Exemplarité de la vie politique et rémunérations des hauts fonctionnaires

I.- Il est créé un troisième alinéa au 1° de l’article 81 du Code général des impôts ainsi rédigé : « Les primes et indemnités non explicitement énumérées au présent article et dûment répertoriées par autorisation législative expresse sont réputées traitées selon l’application du droit commun pour leur assujettissement à l’impôt sur le revenu dans la rubrique des traitements et salaires, sans exception. » ;

II.- Il est créé un indicateur permettant de suivre le coût des dispositifs exonérés de l’article 81 du code général des impôts, faisant l’objet d’un rapport annuel présenté par la direction générale des finances publiques au Parlement et rendu public au plus tard au 1er septembre de l’année en cours. Ce rapport comporte sous forme de tableau les indications suivantes :

- nature et statut juridique des bénéficiaires

- effectifs des bénéficiaires

- évaluation du montant des revenus et des recettes fiscales éludées ;

III.- Les dispositions du présent article rentrent en vigueur à compter du 1er janvier 2019.

Exposé des motifs :

La discussion du projet de loi de finances 2017 a été l’occasion de mettre en exergue le fait que certaines catégories de fonctionnaires bénéficiaient de revenus totalement non fiscalisés à l’IR. De façon générale, comme le relevait au cours des débats le député Nicolas Dhuicq : « Les Français et les Françaises qui nous écoutent doivent savoir […] pour éviter d’augmenter outre mesure les pensions de ses futurs fonctionnaires retraités ou pour rémunérer ses collaborateurs, il arrive à l’Etat de verser des primes qui ne sont pas fiscalisées. Les préfets, les sous-préfets et les membres de tous ces grands corps de l’Etat en bénéficient… »

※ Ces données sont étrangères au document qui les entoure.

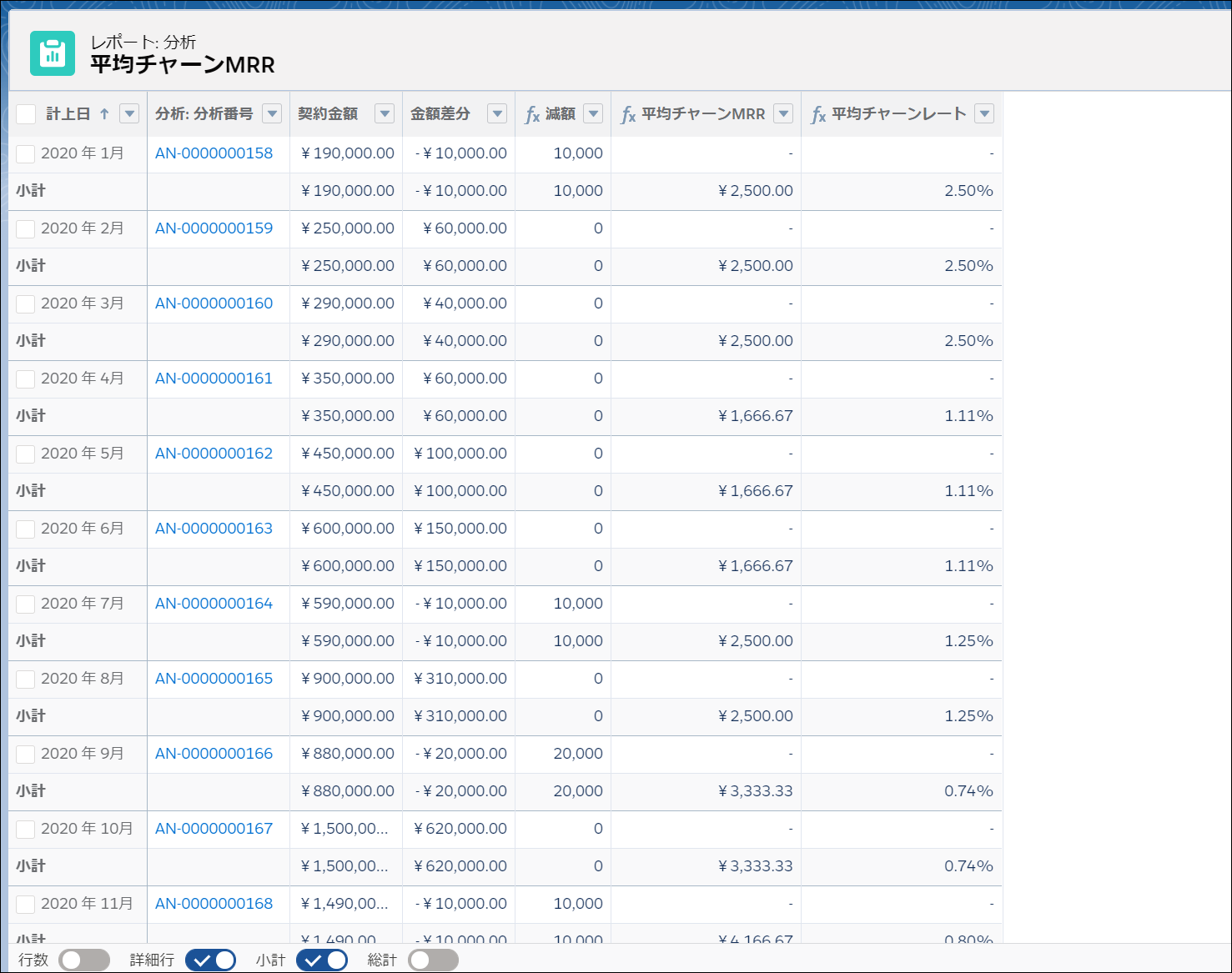Click the report icon beside 平均チャーンMRR title
Viewport: 1232px width, 973px height.
(x=53, y=53)
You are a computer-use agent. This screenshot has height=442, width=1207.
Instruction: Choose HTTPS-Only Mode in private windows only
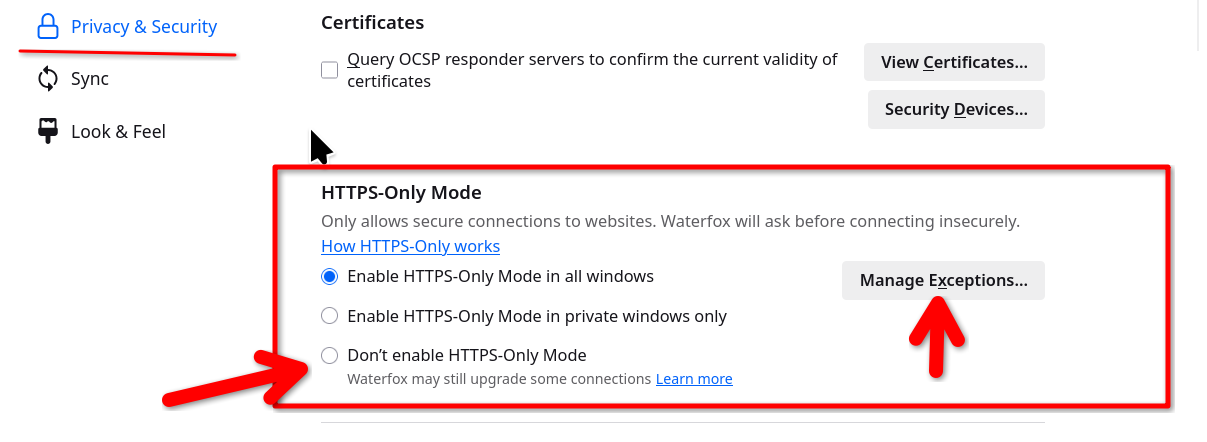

En réalité, l’ensemble de ces catégories de fonctionnaires bénéficient des largesses de l’article 81 du CGI. Il faut donc prévoir un mécanisme de toilettage permettant de revenir sur la concession d’avantages qui contribuent à créer des niches fiscales ad hoc en rétrécissant sans justification l’assiette de l’IR et accroît la rupture d’égalité devant les charges publiques des citoyens entre eux.

S’agissant des dispositions de la loi de finances pour 2017 il a été décidé d’exonérer d’IR en vertu de l’article 81 du CGI (voir article 6 de la LFI 2017) :

- De l’exonération des primes versées aux médaillés olympiques (une pratique qui existe depuis 1984 et les jeux olympiques de Los Angeles

- Exonération d’impôt sur le revenu des indemnités versées aux militaires aux CRS et aux gendarmes mobiles dans le cadre de l’opération sentinelle et de l’opération « cuirasse », en les alignant sur le registre des Opex.

S’agissant des dispositions situées en dehors de la loi de finances 2017

- Mettre un terme à la pratique des exonérations antérieures dans le cadre de certaines primes de corps

- Eviter les effets inflationnistes de ces dispositifs par contamination de proche en proche : octroi de primes défiscalisées aux GIGN de province sur le modèle de celles fournies au GIGN « historique » de Paris etc.

Il est donc nécessaire de remettre en question ces pratiques et surtout de les encadrer en les mettant nettement en évidence au regard du public et de la Nation. Pour cela nous proposons de mettre fin à compter du 1er janvier 2019 à la clause générale prévue au deuxième alinéa du 1° de l’article 81 du Code général des impôts.